Currently, the IAF is in the process of inducting several advanced aircraft from abroad. These include the French Rafale fighters (for the Medium Multi Role Combat Aircraft (MMRCA) project), American C-17 Globemaster-IIIs and C-130s, a Fifth Generation Fighter Aircraft (FGFA) [T-50 prototype derived] from Russia, and collaboration to develop a Medium Transport Aircraft (MTA) with Russia. India has an offset policy that requires the foreign company winning any of these contracts to invest between 30 per cent and 50 per cent of the contract value in India. It is important for the MoD and the IAF to ensure that this opportunity does not go waste and that the offset investments in India are of a kind that can contribute to the development of the Indian Aircraft Industry. As mentioned earlier, the Indian aircraft industry today comprises some DRDO labs, NAL10 , ADA11 , HAL12 , civil operators in the aircraft industry such as Taneja Aerospace and Aviation Limited (TAAL) 13 , Mahindra & Mahindra (M&M) Aerospace Division, and Tata Advanced Systems Aviation Divisions. It must be ensured that these players are able to upgrade their skills and capabilities in the future while making a fair profit, and thus staying in the aircraft building business with the aim that the Sixth Generation Fighter—which will be inducted into the IAF at some future date—is designed and built in India, and that Indian airlines too fly indigenously designed and built aircraft.
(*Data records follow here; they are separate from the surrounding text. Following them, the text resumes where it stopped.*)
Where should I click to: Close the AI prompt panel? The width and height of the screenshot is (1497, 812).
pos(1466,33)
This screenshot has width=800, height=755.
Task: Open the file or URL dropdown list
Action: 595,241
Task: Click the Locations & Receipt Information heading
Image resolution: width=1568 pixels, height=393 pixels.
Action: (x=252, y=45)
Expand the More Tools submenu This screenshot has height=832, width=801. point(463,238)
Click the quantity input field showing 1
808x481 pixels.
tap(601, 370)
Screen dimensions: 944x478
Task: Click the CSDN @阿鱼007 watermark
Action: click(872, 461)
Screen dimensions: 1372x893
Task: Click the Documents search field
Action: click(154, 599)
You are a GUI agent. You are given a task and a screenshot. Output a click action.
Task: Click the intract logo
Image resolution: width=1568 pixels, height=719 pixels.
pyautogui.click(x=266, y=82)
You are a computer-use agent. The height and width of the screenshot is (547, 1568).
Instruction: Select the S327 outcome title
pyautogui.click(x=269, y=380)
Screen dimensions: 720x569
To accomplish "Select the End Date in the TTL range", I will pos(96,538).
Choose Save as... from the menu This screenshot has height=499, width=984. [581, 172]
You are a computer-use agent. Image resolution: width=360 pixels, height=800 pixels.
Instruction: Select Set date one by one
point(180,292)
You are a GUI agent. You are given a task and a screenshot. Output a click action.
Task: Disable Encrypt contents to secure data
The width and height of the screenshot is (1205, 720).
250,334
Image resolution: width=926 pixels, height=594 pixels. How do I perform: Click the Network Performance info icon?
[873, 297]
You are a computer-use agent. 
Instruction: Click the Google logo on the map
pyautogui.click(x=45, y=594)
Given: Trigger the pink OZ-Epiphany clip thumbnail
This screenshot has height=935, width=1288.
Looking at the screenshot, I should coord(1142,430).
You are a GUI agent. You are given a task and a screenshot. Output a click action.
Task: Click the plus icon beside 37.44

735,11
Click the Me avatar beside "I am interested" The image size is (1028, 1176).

While the offset clause of current large aircraft purchase deals could be leveraged to improve the technological state of Indian companies, keeping in mind the high costs involved in design and development, the government could continue to partially fund, at least, the design and development phases of new aircraft projects, be these in the private or public sector.

To conclude, while the Rafale may be the best aircraft for the IAF’s current requirements in terms of capabilities and life-cycle cost, whether it also is the best aircraft for the Indian economy and India’s overall long-term security is the question that begs an answer. For long-term benefits, the focus needs to be on domestic industrial capability enhancement using current purchases as the tool towards that end.